- Direction -
List each line of the entries below that contains the word "tick".

- Records provided -
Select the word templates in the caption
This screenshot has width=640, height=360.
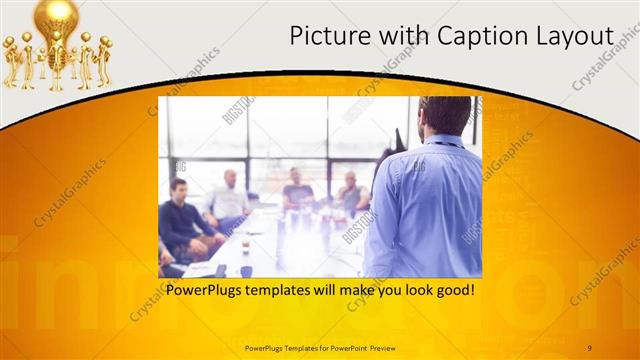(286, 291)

* * *

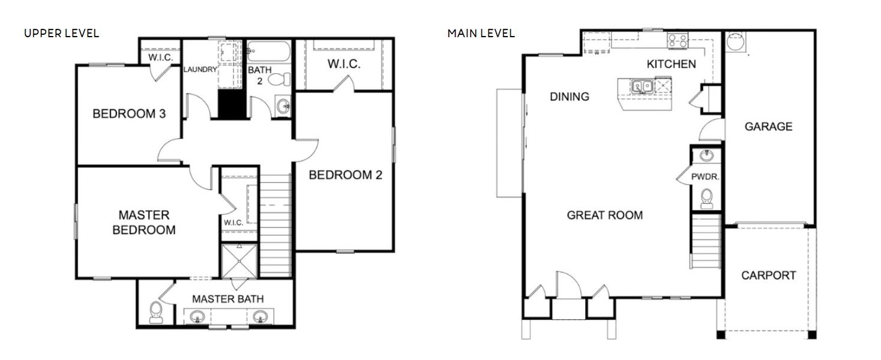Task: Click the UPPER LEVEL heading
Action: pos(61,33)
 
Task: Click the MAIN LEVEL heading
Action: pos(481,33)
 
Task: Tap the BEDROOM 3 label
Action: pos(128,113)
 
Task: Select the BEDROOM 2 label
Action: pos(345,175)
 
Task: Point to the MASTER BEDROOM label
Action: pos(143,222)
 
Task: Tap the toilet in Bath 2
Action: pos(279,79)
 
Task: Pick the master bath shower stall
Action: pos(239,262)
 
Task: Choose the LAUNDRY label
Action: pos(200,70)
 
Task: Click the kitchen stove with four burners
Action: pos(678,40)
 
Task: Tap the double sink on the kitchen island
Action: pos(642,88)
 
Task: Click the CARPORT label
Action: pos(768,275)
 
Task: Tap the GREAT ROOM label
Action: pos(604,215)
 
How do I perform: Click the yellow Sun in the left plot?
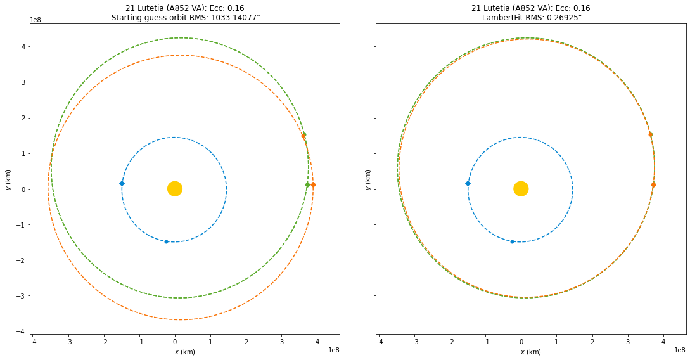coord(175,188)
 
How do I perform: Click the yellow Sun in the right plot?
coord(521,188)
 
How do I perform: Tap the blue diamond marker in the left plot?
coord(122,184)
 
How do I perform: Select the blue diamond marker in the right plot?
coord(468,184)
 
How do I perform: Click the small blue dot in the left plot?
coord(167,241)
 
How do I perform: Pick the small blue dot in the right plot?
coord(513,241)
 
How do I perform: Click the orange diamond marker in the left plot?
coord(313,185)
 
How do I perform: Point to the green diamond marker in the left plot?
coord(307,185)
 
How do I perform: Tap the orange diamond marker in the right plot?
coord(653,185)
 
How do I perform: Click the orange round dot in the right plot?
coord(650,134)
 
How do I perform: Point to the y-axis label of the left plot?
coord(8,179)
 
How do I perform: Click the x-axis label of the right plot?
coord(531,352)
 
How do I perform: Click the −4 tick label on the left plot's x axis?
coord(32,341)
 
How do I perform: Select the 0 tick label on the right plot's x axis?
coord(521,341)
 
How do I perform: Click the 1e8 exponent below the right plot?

- The result -
How do I perform: Click the −4 tick label on the left plot's x axis?
How do I perform: Select the 0 tick label on the right plot's x axis?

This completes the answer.